In May 2013, the French Ministry of Social Affairs and Health announced in a circular that “benefits” would not include remuneration for services rendered (for example, contractual fees for consulting arrangements). The current database reflects this interpretation, as fees are not included on the website of payment transactions.
However, on February 24, 2015, France’s supreme court for administrative justice, the Conseil d’Etat—which examines and offers advice on a wide variety of French bills and decrees—disagreed with this interpretation. They found the exemption from public reporting of remuneration to be groundless, as well as the partial exemption available to companies that manufacture or market contact lenses and tattoo products. Thus, regarding covered products alone the French law is broader than the U.S. Sunshine Act.
The French Ministry is in the process of issuing an official amendment to require the publication of remuneration (translation required). The Amendments are summarized as follows:
- The amendment provides for the publication of remuneration in respect of interest links to be published on the public website. Excluded from the publication, are "commercial agreements" covered by Articles L.4413 and L.441-7 of France's Commercial Code--that is to say the agreements which have as their object the purchase of products for professional activity, according to the translated amendments.
- All the published data will available for third parties to download and analyze.
- Veterinary product manufacturers will also have to publish transfers of value.
Thank you to Bruno Moreau for his summary of the French amendments.
Saint Louis Avocates, a French law firm, has also published a thorough interpretation of the requirements (the page requires translation). Most notably, they interpret the Counseil d’Etat’s announcement as having retroactive ramifications: “It should be noted that this cancellation is backdated so the impugned provisions of the circular, so that companies that did not report such remuneration relying on the interpretation of the circular are in violation,” states the website (google translated).
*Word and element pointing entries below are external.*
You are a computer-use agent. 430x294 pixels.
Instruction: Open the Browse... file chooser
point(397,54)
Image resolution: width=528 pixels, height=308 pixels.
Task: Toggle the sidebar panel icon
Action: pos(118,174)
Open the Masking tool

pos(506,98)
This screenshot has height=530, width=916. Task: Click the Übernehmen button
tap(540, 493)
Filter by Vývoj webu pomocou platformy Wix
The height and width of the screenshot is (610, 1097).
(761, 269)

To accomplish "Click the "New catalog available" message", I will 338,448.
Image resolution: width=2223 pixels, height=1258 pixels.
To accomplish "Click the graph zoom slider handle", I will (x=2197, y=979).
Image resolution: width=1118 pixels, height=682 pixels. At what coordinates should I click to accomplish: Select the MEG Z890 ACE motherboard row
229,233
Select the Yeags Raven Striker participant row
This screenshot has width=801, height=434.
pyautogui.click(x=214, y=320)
An important consideration for companies doing business in France is that the disclosure law complements the "anti-gift" law. A translated version of the French Ministry of Health's website states that the anti-gift law:
prohibits health professionals, students training for health professionals and associations or groups representing them to receive benefits (other than of negligible value) of the share of enterprises selling drugs or products supported by health insurance. This prohibition principle is subject to exceptions: the search for a convention or conference can indeed provide benefits and are subject to supervision by professional bodies.
We will continue to provide updates on the French disclosure law as they are released.